The impact of isolated maternal hypothyroxinemia on perinatal morbidity.

OBJECTIVE

To determine whether maternal hypothyroxinemia during early pregnancy is associated with adverse perinatal outcomes.

METHODS

Serum samples of a prospective cohort of 879 women collected at 15-16 weeks of pregnancy were analyzed for thyroid-stimulating hormone (TSH) and free thyroxine (T4) concentrations. Women with TSH levels within the normal reference range (0.15-4.0 mU/L) and free T4 levels below the 10th percentile of the sample (8.5 pmol/L) were classified as hypothyroxinemic and were compared with euthyroid women (who had normal TSH and free T4 levels).

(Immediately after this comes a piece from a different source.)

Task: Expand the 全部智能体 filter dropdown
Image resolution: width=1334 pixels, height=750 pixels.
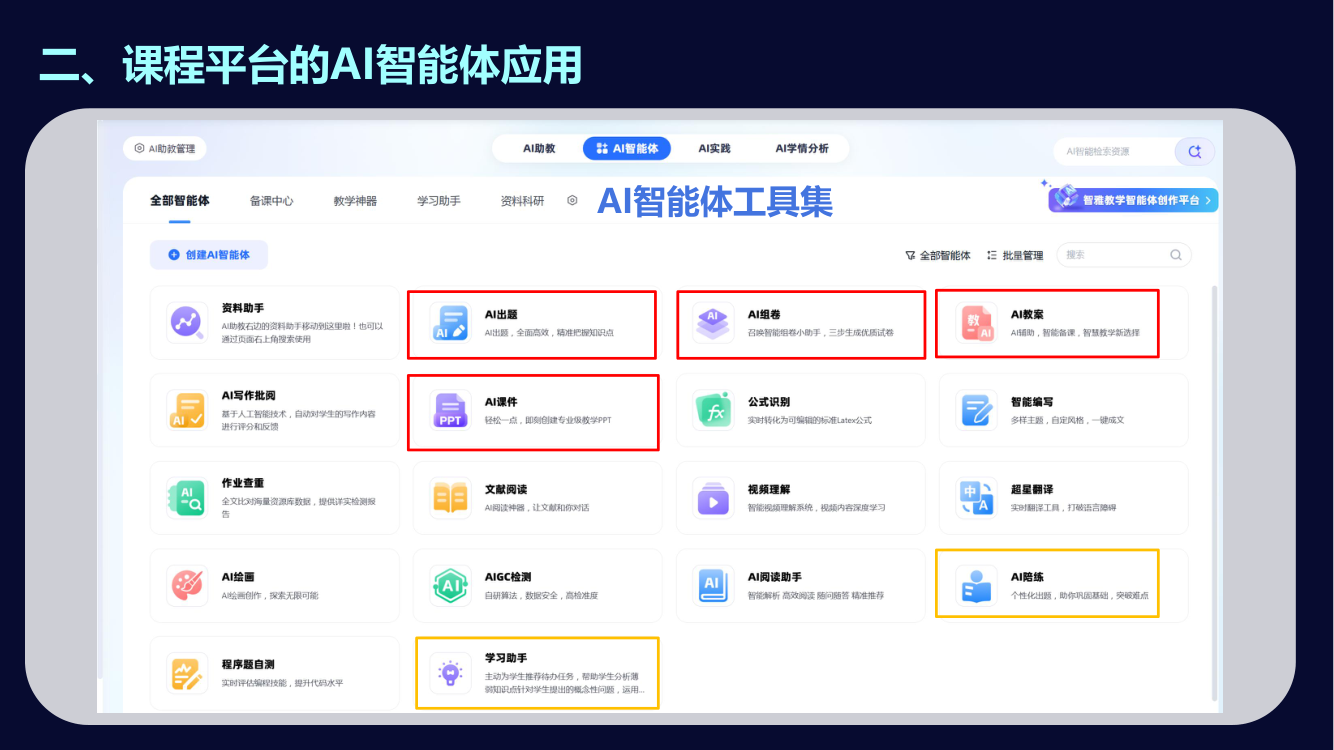Action: tap(938, 255)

Thyroid hormone measures were linked to pregnancy outcomes, including small for gestational age (SGA), standardized birth weight z-score, preterm delivery, and Apgar score used as a measure of early neonatal morbidity.

RESULTS

Among 89 hypothyroxinemic women, there was no evidence of an increased risk for fetal growth restriction, preterm birth, or low Apgar score. The relative risk of delivering an SGA infant was 0.38 (95% CI 0.11 to 1.33), the mean difference in birth weight z-score was 0.035 (95% CI -0.17 to 0.24), and the risk of preterm delivery was 0.79 (95% CI 0.38 to 1.67). None of the hypothyroxinemic women gave birth to an infant with a five-minute Apgar score <7. When free T4 levels were substituted for categories of thyroid hormone function, the pattern of results remained unaltered.

CONCLUSION

Isolated maternal hypothyroxinemia was not observed to have any adverse effect on fetal growth or pregnancy outcome. This study does not provide evidence to support treatment of this condition to prevent fetal growth restriction or neonatal morbidity.